Die Kinder nehmen den Aufzug hinunter zum Strand. Sie müssen ihn mit einem Schlüssel aufsperren, der an einem schweren Anhänger an der Rezeption hängt.

Um neben der vielen Arbeit noch ein bisschen Bewegung zu kriegen, gehen wir Erwachsenen die wenig befestigten Pfade hinunter in die Bucht.
Vorbei zuerst am Küchengarten, über ein Gatter, Zitronenbäume, ein paar Ziegen, der Olivenhain, ein weiteres Gatter, der alte Turm und dann …

Edith hat sich für heute Delfine gewünscht.

Zu Hause haben wir einen Strauß Tulpen in der Vase.

Im Strandhotel duftet es schon längst nach Mandel, Zitrone, Olive, oder Argan, je nachdem. Oder auch nicht.
Zu Hause der Wind in den frischen Blättern des Kastanienbaums, 3. Stock.

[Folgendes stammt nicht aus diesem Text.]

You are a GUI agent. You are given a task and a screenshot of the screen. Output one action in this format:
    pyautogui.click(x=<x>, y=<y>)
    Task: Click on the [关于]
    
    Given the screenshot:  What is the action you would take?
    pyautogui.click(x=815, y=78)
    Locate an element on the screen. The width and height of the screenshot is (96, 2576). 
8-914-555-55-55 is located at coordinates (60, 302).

Darüber der Himmel wieder so blau.

Die Tage im Strandhotel gehen vorbei wie im Flug.
Wir arbeiten nachts, wenn die Kinder endlich eingeschlafen sind. Vorher wollen sie noch schnell etwas malen, lesen, bauen basteln.
Joseph will „Pitazien“ essen, aber er kann sie noch nicht selber öffnen.
Edith will mit den anderen durch die Gänge des Strandhotels rennen, die Treppen raufsteigen und die Geländer runterrutschen.

Alle zusammen wollen sie ganz zum Schluss noch ein Lieblingslied hören.
Ein Lieblingslied hören, das wollen wir auch.

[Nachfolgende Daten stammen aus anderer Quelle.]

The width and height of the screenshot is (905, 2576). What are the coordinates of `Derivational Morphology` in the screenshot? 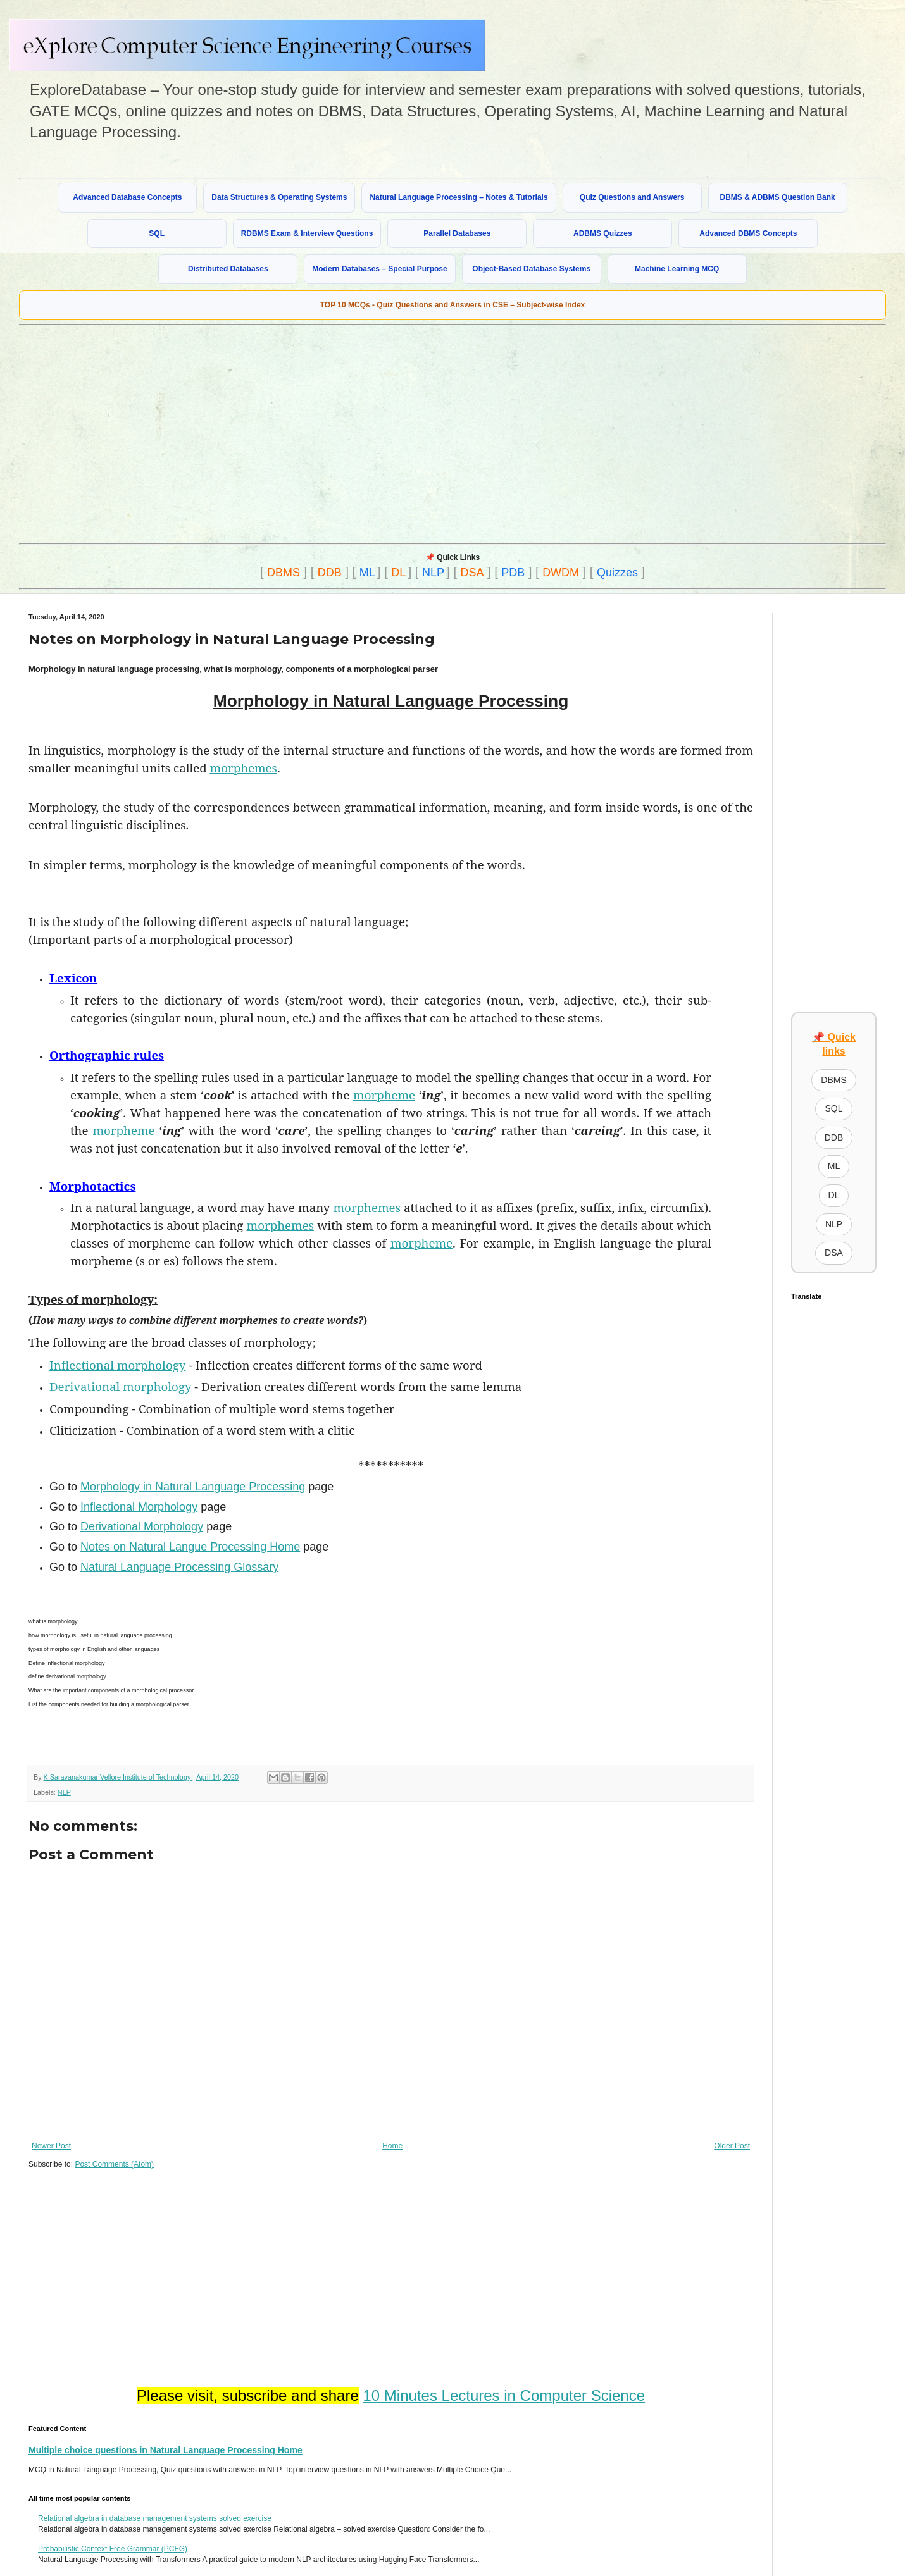 It's located at (141, 1526).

Es gibt in diesem Frühling keinen Ort wie diesen. Es gibt überhaupt keinen Ort, der für alle offen ist.

Wir geben uns deswegen besonders viel Mühe, sagt die Oma.
Wir machen ein bisschen schneller als sonst, die Nana.
Wir ziehen das durch, sagt Opa.
Quo vadis, der OpaR.


Die Kinder unten an den Strand. Die Erwachsenen an die Arbeit. Die Älteren auf ihre Terrassen.

Musik und Blumen und Schokolade für alle!

Manche unserer Gäste sollen, die meisten wollen noch bleiben, und es kommen mehr und mehr und mehr Menschen dazu.

Andere verabschieden sich für immer.